— Consigne —
Relevez toutes les années écrites en chiffres dans le texte sur Jeanne Jugan, dans leur ordre d'apparition.

— Texte proposé —
::::::::
En 1844, les « Servantes des Pauvres » deviennent les « Sœurs des Pauvres ». L'année suivante, l'Académie française décerne à Jeanne Jugan, pour son œuvre, le prix Montyon. Jeanne devient célèbre, les journalistes s'intéressent à elle. En 1846, elle fonde deux nouvelles maisons à Rennes, et à Dinan. D'autres maisons sont ouvertes partout en France. Il en existe encore une à Marseille, celle d’Aix-en-Provence ayant du fermer.
En 1852, Jeanne Jugan est définitivement écartée par l'abbé Le Pailleur de toute responsabilité dans la congrégation. Il lui signifie qu'elle doit cesser toute relation suivie avec les bienfaiteurs. Elle doit se considérer comme une simple sœur, sans autorité ni responsabilité. Jeanne Jugan vit ce calvaire au noviciat de Saint-Pern où elle a été reléguée. Aux novices, on enseigne que l'abbé Le Pailleur est le fondateur de la congrégation... Jeanne Jugan vit cette épreuve morale dans la paix et la sérénité jusqu’à sa mort le 28 août 1879. Son nom n’est plus inscrit comme fondatrice de la congrégation, et sur la croix de sa tombe est écrit : 3ème sœur de la congrégation. Mais son nom est inscrit dans les Cieux, et cela lui a donné sa paix. Jean-Paul II l’a béatifiée, Benoit XVI canonisée.
Ainsi l’amour de Dieu est notre solidité, notre assurance. Si nous sommes établis dans cet amour, nous n’avons plus à être jaloux les uns des autres. Nous en avons un bel exemple avec l’encyclique du pape François « Lumen fidei » : elle est manifestement de Benoît XVI, signée par François. Belle humilité de l’un et de l’autre : Benoît XVI accepte de voir un de ses écrits signé par un autre, et pour François de signer un texte qu’il n’a pas écrit, sans doute seulement retouché. Le plus important pour eux deux est d’avoir leur nom inscrit dans les Cieux.
::::::::
— Données fournies —
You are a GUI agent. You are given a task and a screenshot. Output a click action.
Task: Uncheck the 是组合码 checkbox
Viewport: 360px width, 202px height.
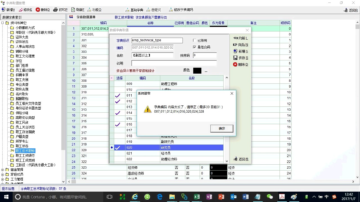pos(195,47)
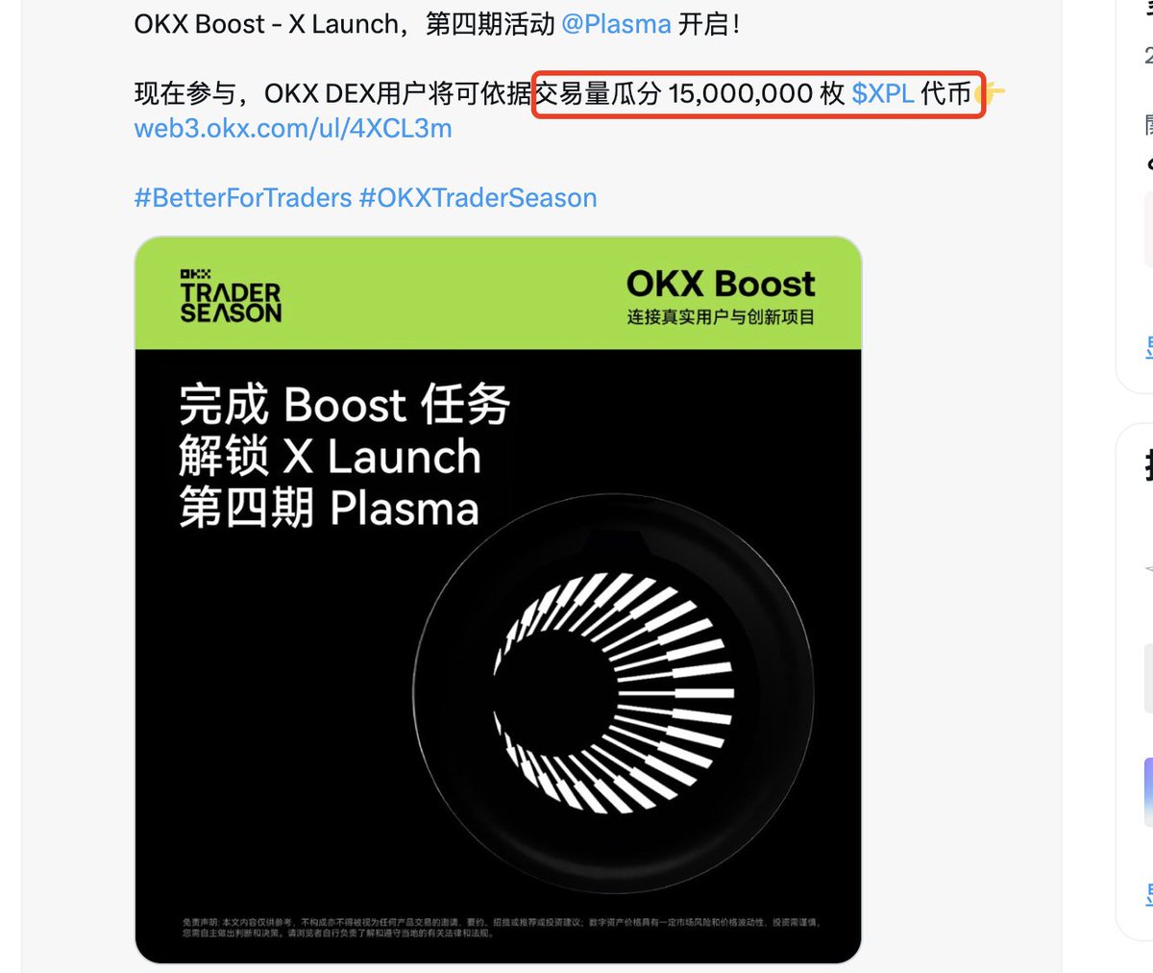Open the #OKXTraderSeason hashtag

pos(478,198)
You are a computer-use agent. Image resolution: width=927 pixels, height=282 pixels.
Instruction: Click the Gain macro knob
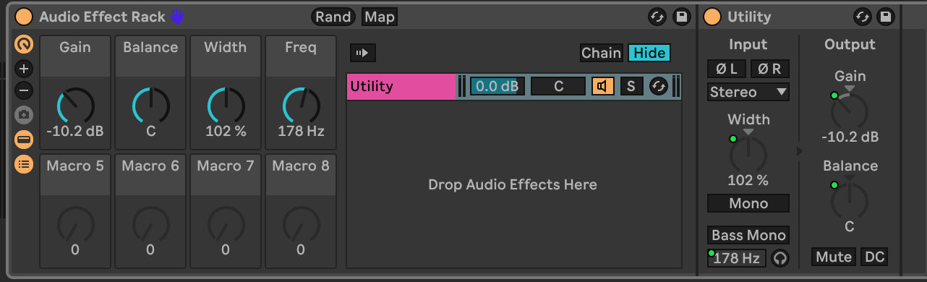[75, 106]
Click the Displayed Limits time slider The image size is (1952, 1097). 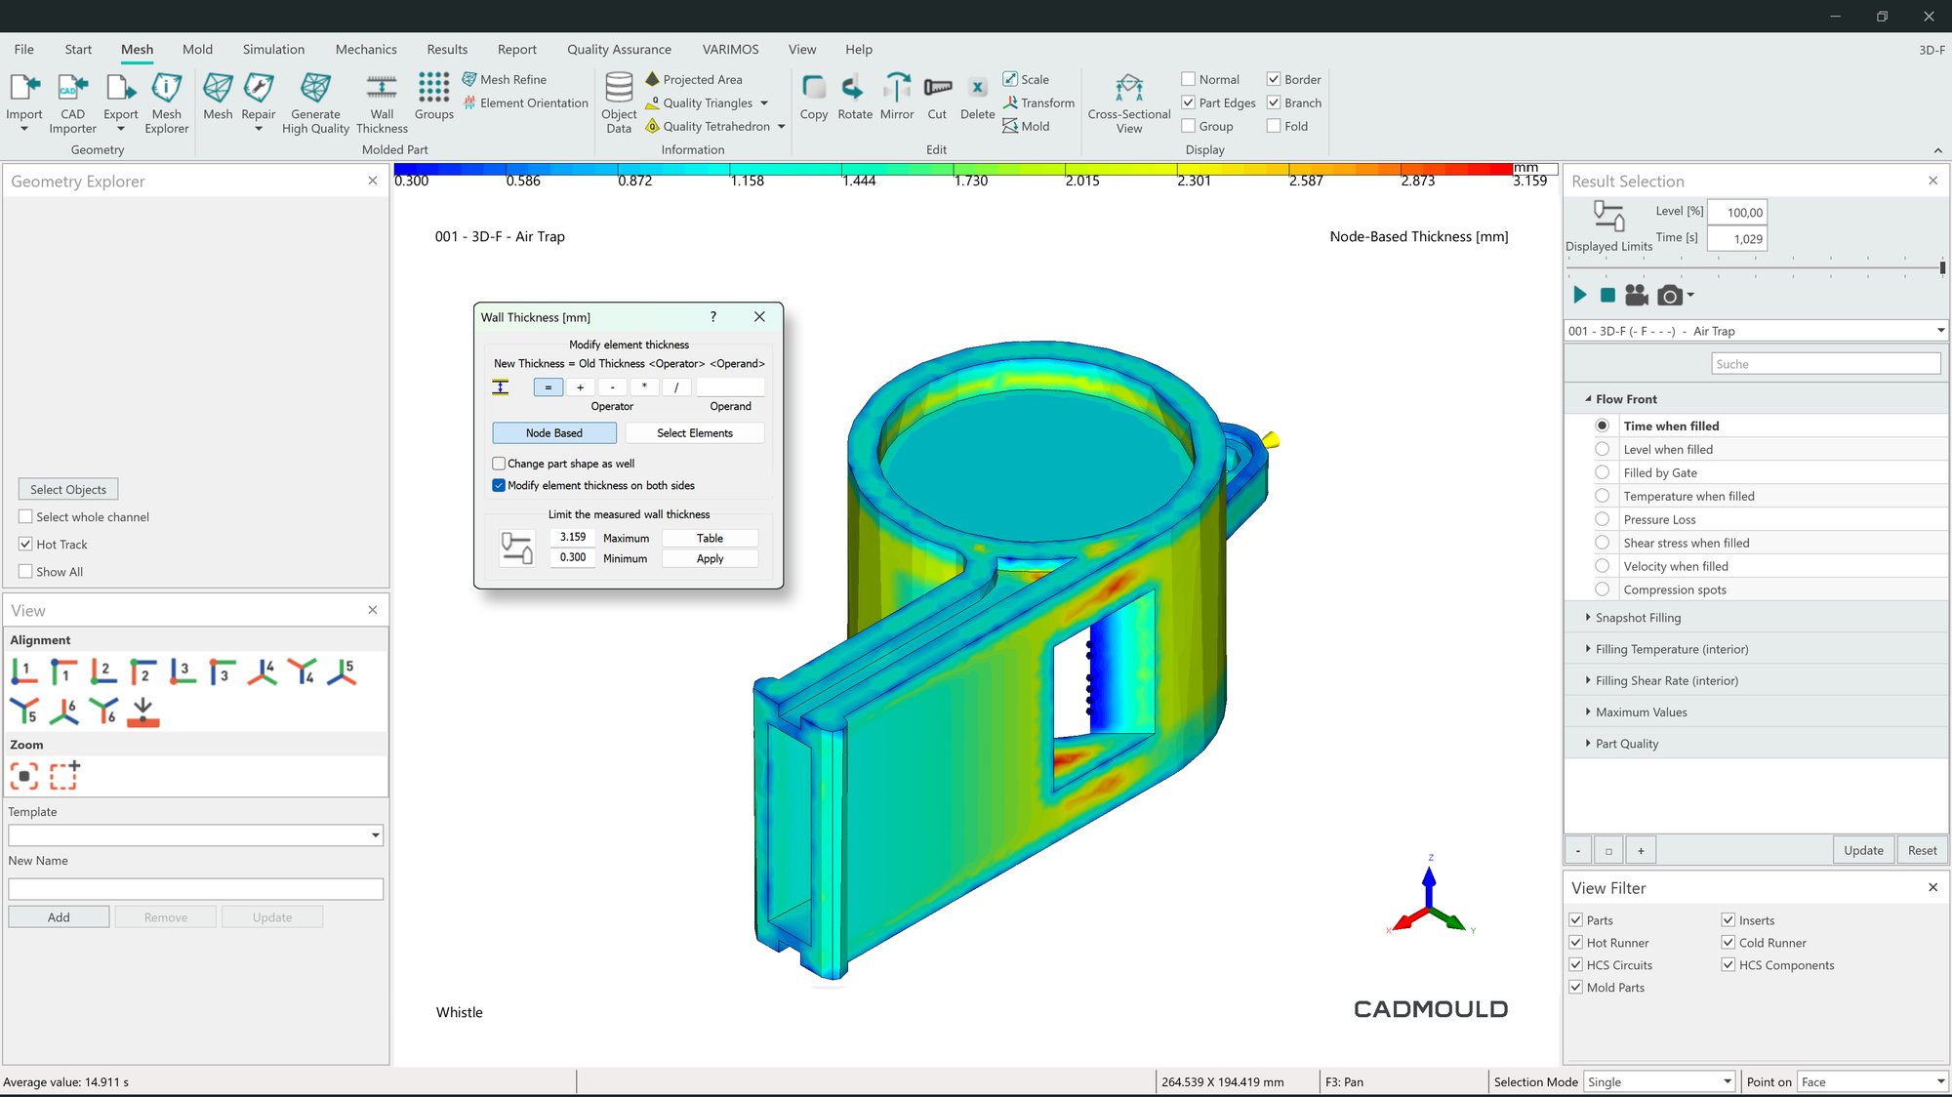click(x=1755, y=266)

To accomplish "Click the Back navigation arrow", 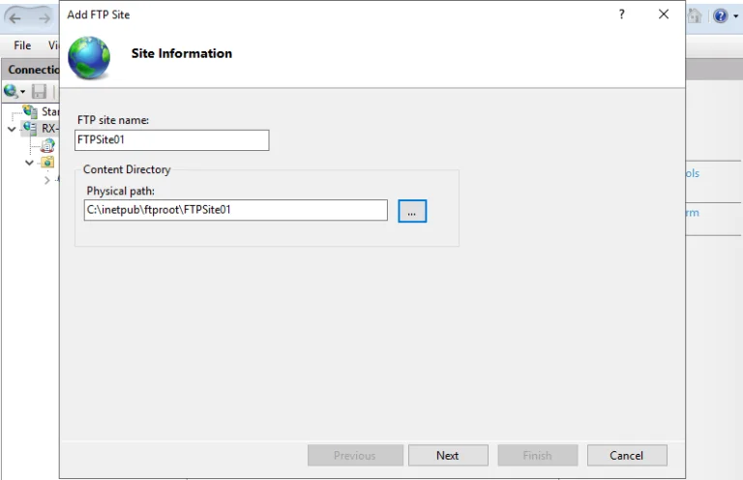I will (15, 18).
::::::::
— Réponse attendue —
1844, 1846, 1852, 1879